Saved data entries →
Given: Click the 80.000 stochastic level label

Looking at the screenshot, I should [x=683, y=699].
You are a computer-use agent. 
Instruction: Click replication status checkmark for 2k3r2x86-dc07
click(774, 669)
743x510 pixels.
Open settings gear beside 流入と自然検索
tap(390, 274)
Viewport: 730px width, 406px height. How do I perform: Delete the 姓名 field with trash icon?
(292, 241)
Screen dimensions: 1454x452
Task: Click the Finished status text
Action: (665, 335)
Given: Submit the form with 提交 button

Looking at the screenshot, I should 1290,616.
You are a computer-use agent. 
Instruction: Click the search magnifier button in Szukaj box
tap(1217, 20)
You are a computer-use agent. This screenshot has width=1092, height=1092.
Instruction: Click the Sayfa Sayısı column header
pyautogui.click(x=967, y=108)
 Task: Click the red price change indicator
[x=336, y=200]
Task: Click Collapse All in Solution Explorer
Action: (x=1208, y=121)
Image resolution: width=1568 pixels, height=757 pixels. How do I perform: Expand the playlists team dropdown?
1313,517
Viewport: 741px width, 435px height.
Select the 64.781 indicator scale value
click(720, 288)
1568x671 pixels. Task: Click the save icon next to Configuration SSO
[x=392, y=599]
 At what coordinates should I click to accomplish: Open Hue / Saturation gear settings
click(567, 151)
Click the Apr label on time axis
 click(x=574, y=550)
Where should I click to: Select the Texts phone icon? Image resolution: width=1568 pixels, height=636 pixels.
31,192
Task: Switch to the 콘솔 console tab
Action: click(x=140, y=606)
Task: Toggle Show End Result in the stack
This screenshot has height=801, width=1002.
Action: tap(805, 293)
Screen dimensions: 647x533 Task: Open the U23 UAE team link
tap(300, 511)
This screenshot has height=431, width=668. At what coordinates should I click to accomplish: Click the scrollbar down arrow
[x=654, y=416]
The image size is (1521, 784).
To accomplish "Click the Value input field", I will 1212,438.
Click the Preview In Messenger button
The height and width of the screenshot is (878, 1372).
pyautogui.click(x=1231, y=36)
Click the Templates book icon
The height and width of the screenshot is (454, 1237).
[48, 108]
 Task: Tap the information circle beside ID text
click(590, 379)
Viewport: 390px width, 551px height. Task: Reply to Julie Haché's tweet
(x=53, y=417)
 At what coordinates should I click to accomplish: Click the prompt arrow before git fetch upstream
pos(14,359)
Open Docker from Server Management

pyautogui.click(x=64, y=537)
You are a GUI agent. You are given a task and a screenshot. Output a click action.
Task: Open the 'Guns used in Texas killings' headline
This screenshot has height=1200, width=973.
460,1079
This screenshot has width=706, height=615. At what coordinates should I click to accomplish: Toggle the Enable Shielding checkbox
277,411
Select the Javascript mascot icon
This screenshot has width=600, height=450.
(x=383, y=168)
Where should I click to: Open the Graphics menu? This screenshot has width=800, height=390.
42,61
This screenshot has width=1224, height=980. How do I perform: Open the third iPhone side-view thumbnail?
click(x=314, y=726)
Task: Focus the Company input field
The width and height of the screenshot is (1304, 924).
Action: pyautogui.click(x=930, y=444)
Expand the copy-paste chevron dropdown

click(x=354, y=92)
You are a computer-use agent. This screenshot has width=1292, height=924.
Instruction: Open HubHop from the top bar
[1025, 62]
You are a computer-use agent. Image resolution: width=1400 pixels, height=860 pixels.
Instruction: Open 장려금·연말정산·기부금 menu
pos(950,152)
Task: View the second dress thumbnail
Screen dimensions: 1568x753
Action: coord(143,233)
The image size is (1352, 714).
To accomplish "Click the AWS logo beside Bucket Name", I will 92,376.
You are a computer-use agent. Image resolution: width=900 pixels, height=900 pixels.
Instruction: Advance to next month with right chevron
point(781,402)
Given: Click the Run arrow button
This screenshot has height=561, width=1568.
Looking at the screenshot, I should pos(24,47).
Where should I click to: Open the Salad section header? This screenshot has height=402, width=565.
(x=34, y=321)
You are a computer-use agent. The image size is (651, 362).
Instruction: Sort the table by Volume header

Exercise prompt →
Every record must be retyped so that it matches the original exactly.

Solved problem →
Given: Click the 80.000 stochastic level label

Looking at the screenshot, I should [x=683, y=699].
You are a computer-use agent. 
Instruction: Click replication status checkmark for 2k3r2x86-dc07
click(774, 669)
743x510 pixels.
Open settings gear beside 流入と自然検索
tap(390, 274)
Viewport: 730px width, 406px height. How do I perform: Delete the 姓名 field with trash icon?
(292, 241)
Screen dimensions: 1454x452
Task: Click the Finished status text
Action: (665, 335)
Given: Submit the form with 提交 button

Looking at the screenshot, I should 1290,616.
You are a computer-use agent. 
Instruction: Click the search magnifier button in Szukaj box
tap(1217, 20)
You are a computer-use agent. This screenshot has width=1092, height=1092.
Instruction: Click the Sayfa Sayısı column header
pyautogui.click(x=967, y=108)
 Task: Click the red price change indicator
[x=336, y=200]
Task: Click Collapse All in Solution Explorer
Action: (x=1208, y=121)
Image resolution: width=1568 pixels, height=757 pixels. How do I perform: Expand the playlists team dropdown?
1313,517
Viewport: 741px width, 435px height.
Select the 64.781 indicator scale value
click(720, 288)
1568x671 pixels. Task: Click the save icon next to Configuration SSO
[x=392, y=599]
 At what coordinates should I click to accomplish: Open Hue / Saturation gear settings
click(567, 151)
Click the Apr label on time axis
 click(x=574, y=550)
Where should I click to: Select the Texts phone icon? Image resolution: width=1568 pixels, height=636 pixels.
31,192
Task: Switch to the 콘솔 console tab
Action: click(x=140, y=606)
Task: Toggle Show End Result in the stack
This screenshot has height=801, width=1002.
Action: tap(805, 293)
Screen dimensions: 647x533 Task: Open the U23 UAE team link
tap(300, 511)
This screenshot has height=431, width=668. At what coordinates should I click to accomplish: Click the scrollbar down arrow
[x=654, y=416]
The image size is (1521, 784).
To accomplish "Click the Value input field", I will 1212,438.
Click the Preview In Messenger button
The height and width of the screenshot is (878, 1372).
pyautogui.click(x=1231, y=36)
Click the Templates book icon
The height and width of the screenshot is (454, 1237).
[48, 108]
 Task: Tap the information circle beside ID text
click(590, 379)
Viewport: 390px width, 551px height. Task: Reply to Julie Haché's tweet
(x=53, y=417)
 At what coordinates should I click to accomplish: Click the prompt arrow before git fetch upstream
pos(14,359)
Open Docker from Server Management

pyautogui.click(x=64, y=537)
You are a GUI agent. You are given a task and a screenshot. Output a click action.
Task: Open the 'Guns used in Texas killings' headline
This screenshot has height=1200, width=973.
460,1079
This screenshot has width=706, height=615. At what coordinates should I click to accomplish: Toggle the Enable Shielding checkbox
277,411
Select the Javascript mascot icon
This screenshot has width=600, height=450.
(x=383, y=168)
Where should I click to: Open the Graphics menu? This screenshot has width=800, height=390.
42,61
This screenshot has width=1224, height=980. How do I perform: Open the third iPhone side-view thumbnail?
click(x=314, y=726)
Task: Focus the Company input field
The width and height of the screenshot is (1304, 924).
Action: pyautogui.click(x=930, y=444)
Expand the copy-paste chevron dropdown

click(x=354, y=92)
You are a computer-use agent. This screenshot has width=1292, height=924.
Instruction: Open HubHop from the top bar
[1025, 62]
You are a computer-use agent. Image resolution: width=1400 pixels, height=860 pixels.
Instruction: Open 장려금·연말정산·기부금 menu
pos(950,152)
Task: View the second dress thumbnail
Screen dimensions: 1568x753
Action: coord(143,233)
The image size is (1352, 714).
To accomplish "Click the AWS logo beside Bucket Name", I will 92,376.
You are a computer-use agent. Image resolution: width=900 pixels, height=900 pixels.
Instruction: Advance to next month with right chevron
point(781,402)
Given: Click the Run arrow button
This screenshot has height=561, width=1568.
Looking at the screenshot, I should pos(24,47).
Where should I click to: Open the Salad section header? This screenshot has height=402, width=565.
(x=34, y=321)
You are a computer-use agent. The image size is (651, 362).
Instruction: Sort the table by Volume header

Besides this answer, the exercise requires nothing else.